My (very) personal understanding of this issue is related to the (not obviuos) concept of Logical Constants.
According to the "traditional" view :
The most venerable approach to demarcating the logical constants identifies them with the language's syncategorematic signs: signs that signify nothing by themselves, but serve to indicate how independently meaningful terms are combined.
In my reading, Enderton uses "logical symbols" with the same meaning of "logical constants", i.e. symbols like $\lnot$ or $=$ that do not change meaning according the context.
Obviously, the meaning of a predicate or constant symbol is specified only through an interpretation.
If we follow this approach, we can say that also the quantifiers are specified through an interpretation; the meaning of $\forall$ is obviously "all", but this "all" changes if we are speaking of natural numbers : in this case $\forall$ means "for all $n \in \mathbb N$", or if we are speaking of Greek philosophers : in this case $\forall$ means "Plato and Aristotle and ..."
But you can see other equally authoritative textbooks (like van Dalen's one) where a similar distinction is not present, and there is only one list of symbols.
You can see also :
The logical symbols will have a fixed interpretation.
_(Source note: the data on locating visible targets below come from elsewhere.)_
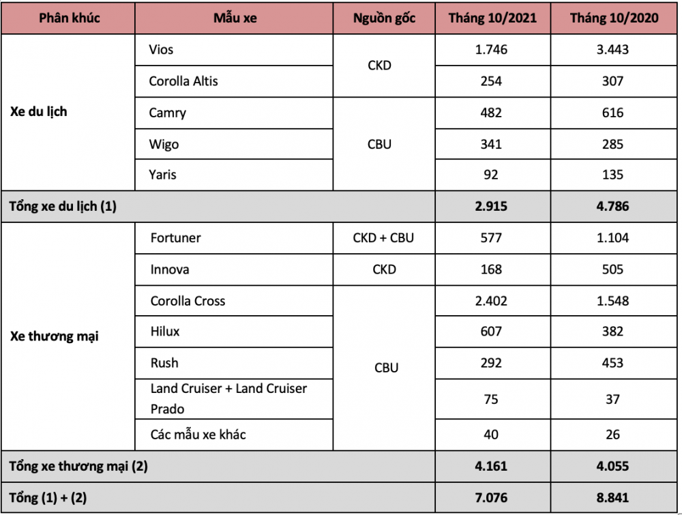Click the Land Cruiser Prado cell
Viewport: 682px width, 515px height.
coord(234,399)
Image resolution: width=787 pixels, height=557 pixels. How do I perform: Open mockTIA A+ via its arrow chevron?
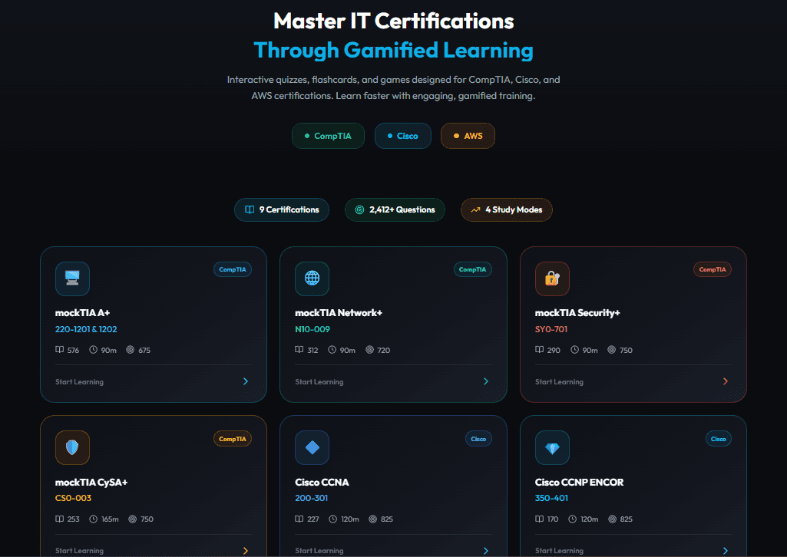click(x=246, y=381)
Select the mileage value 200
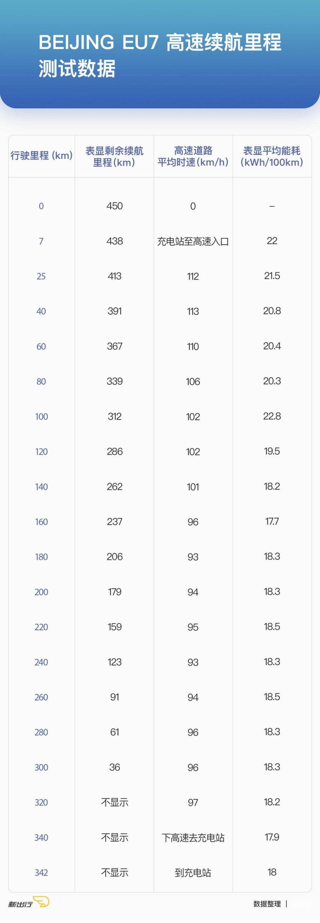The width and height of the screenshot is (320, 923). 41,592
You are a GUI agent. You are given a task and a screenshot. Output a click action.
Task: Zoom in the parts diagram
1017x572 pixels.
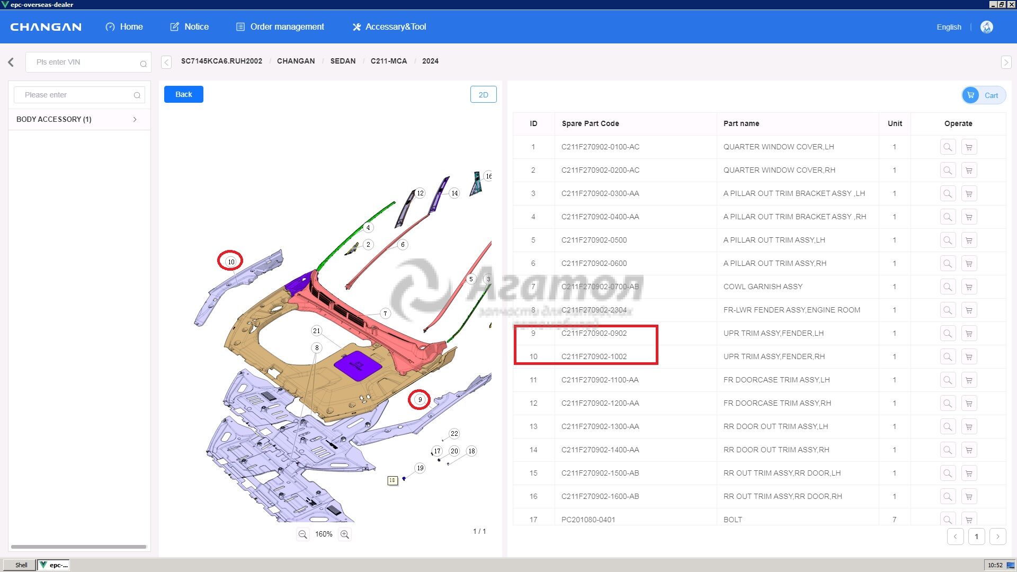(345, 534)
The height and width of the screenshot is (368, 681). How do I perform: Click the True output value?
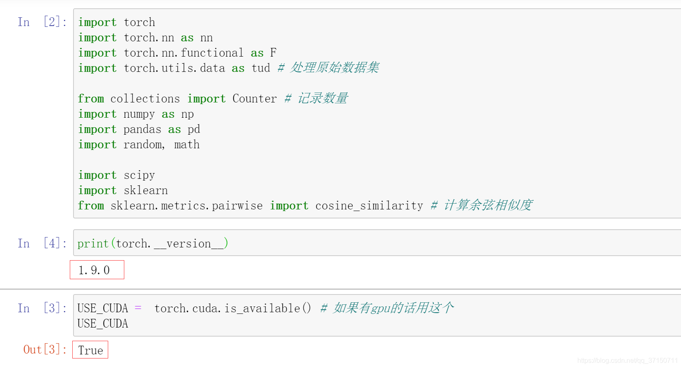90,350
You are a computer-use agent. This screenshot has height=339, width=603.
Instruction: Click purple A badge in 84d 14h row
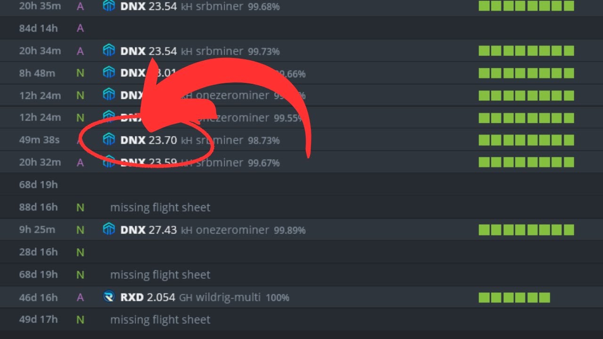click(x=80, y=28)
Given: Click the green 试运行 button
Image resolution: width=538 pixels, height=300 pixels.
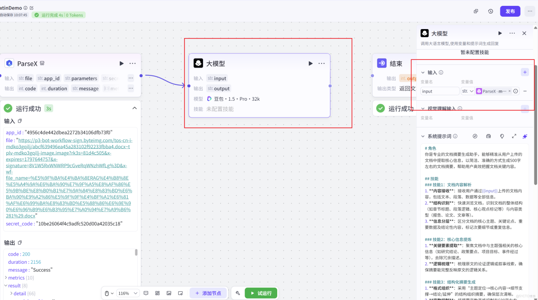Looking at the screenshot, I should click(x=261, y=293).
In particular, “$=$” will always be expected to mean equals.
Regarding variables, we can compare :
proper names [i.e. constants] and variables [ ...] we call proper symbols,
and we regard them as having meaning in isolation, the primitive names as denoting (or at least purporting to denote) something, the variables as having (or at least purporting to have) a non-empty range. But in addition to proper symbols there must also occur symbols which are improper - or in traditional (Scholastic and pre-Scholastic) terminology, syncategorematic - i.e., which have no meaning in isolation but which combine with proper symbols (one or more) to form longer expressions that do have meaning in isolation. [...] Connectives are combinations of improper symbols [...].
we divide all our signs into logical and descriptive (or non-logical). Descriptive signs are those constants which serve to refer to objects, properties, relations, etc., in the world; they include the individual constants, the predicates, and the sentential constants. Logical signs include all the variables and the logical constants. Logical signs do not themselves refer to something in the world (the world of things has nothing like negation, disjunction, etc.); rather, they bind together the descriptive constants of a sentence and thereby contribute indirectly to the sense of a sentence.